(Saved data entries)
=== Section Start ===

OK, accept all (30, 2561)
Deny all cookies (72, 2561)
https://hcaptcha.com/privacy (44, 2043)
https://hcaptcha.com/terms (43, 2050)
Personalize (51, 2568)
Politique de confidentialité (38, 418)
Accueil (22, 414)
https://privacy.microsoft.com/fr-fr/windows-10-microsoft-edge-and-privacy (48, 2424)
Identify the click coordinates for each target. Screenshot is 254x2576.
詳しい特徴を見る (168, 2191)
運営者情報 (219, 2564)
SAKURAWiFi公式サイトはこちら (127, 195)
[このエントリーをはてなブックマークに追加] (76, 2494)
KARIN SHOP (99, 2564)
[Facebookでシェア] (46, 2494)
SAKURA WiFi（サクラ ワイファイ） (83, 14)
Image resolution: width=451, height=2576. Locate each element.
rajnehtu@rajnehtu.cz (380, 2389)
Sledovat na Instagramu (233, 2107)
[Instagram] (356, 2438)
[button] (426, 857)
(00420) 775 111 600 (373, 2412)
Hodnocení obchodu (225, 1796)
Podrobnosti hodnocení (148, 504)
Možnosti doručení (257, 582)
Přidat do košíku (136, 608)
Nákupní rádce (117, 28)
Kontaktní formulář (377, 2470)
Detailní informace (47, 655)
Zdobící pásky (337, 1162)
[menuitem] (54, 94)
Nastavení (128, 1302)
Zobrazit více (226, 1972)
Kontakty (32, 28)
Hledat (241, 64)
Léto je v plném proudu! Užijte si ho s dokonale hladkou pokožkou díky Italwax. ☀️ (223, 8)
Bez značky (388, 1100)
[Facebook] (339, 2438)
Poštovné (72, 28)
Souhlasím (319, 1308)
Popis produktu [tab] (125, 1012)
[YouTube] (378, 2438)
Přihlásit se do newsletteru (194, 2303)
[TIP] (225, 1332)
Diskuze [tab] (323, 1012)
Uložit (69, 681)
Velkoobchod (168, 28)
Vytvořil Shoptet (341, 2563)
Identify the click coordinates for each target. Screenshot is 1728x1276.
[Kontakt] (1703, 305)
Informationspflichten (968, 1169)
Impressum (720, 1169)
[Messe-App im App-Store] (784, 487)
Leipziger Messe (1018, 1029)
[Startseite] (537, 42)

=== Section End ===

Collect the lines of the records that include the string "Screenshot".

**Problem solution:**
Identify the click coordinates for each target. Screenshot is 254x2576.
Identify the click coordinates for each target. Screenshot is 1728x1276.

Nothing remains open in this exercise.